Requirement: Collect every line of the material below that contains the string "sidebar", and copy each one in full. Case counts.

Material for this exercise:
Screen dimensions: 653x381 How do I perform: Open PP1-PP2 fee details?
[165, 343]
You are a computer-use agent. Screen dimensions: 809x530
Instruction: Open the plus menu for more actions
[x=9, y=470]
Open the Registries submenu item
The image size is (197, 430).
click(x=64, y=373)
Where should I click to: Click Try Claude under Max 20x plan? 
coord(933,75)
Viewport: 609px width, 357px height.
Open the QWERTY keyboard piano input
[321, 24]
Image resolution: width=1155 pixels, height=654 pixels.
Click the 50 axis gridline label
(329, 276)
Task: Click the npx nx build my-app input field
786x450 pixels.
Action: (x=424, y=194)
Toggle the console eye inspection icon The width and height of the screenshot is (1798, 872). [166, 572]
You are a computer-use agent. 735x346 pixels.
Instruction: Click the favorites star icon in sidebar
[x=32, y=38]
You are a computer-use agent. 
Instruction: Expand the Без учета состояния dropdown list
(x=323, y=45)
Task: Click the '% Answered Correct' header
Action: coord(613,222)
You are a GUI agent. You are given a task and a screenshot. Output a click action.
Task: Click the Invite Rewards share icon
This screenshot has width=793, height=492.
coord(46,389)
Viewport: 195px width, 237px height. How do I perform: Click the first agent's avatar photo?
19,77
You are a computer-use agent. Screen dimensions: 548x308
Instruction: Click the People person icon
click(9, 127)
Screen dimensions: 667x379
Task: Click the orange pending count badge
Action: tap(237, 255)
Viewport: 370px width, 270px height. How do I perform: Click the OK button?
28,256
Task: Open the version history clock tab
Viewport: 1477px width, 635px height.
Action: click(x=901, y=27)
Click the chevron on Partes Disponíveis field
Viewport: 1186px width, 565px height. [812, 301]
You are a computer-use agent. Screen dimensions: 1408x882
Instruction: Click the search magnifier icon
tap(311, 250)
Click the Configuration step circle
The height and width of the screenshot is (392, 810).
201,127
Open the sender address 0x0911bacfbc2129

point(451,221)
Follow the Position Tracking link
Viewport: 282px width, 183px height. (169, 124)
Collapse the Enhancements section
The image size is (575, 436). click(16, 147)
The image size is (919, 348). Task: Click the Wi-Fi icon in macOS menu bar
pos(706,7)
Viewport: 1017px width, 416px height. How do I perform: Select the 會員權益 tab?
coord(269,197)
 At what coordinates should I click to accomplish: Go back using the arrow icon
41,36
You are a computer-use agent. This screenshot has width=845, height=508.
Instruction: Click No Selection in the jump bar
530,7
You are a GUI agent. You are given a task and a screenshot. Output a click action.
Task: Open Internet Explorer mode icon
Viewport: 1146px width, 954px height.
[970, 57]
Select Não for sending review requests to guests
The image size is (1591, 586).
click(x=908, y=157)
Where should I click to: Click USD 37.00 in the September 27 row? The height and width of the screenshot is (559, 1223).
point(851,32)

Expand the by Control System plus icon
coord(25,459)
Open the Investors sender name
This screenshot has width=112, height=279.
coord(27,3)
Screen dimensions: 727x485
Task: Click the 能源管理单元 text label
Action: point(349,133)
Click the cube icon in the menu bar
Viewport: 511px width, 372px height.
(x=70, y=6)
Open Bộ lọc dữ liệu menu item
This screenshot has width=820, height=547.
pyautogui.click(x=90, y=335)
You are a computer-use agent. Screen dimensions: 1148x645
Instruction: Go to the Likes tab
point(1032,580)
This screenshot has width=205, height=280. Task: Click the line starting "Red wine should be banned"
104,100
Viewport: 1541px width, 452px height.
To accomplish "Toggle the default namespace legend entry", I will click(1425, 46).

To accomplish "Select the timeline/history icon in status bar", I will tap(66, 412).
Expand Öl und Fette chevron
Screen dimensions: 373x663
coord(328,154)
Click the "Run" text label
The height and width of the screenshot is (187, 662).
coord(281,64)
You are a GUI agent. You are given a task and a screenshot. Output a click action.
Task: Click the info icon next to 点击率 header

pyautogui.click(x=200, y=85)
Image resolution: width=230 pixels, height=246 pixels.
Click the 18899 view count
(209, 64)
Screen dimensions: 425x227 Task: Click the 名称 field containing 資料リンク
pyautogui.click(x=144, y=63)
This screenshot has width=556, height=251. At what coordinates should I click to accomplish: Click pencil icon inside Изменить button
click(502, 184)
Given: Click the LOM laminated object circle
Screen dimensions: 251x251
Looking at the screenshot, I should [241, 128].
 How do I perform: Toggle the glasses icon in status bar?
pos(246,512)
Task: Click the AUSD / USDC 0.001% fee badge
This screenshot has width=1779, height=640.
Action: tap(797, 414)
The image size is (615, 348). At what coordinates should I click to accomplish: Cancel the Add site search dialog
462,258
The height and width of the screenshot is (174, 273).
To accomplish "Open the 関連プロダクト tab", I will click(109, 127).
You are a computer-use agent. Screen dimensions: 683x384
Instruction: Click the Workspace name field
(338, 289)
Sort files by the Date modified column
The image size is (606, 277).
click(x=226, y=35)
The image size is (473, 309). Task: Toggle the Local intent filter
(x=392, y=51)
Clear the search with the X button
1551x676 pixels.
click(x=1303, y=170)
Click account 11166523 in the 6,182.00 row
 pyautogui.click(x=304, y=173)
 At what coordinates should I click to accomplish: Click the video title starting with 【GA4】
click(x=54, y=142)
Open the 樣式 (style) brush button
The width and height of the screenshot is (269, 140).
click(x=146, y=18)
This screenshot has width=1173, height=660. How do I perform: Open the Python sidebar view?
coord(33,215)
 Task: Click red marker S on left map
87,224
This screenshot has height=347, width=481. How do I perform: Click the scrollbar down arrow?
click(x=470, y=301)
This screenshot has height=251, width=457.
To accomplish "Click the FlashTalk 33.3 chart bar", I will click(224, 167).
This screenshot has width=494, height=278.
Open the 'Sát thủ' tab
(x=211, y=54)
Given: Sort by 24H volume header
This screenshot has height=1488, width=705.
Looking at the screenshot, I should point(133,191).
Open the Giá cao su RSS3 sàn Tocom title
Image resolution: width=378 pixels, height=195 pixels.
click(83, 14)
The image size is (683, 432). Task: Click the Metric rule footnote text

Completed exercise:
Instruction: Click the favorites star icon in sidebar
This screenshot has width=1173, height=660. How do I perform: Open the Python sidebar view?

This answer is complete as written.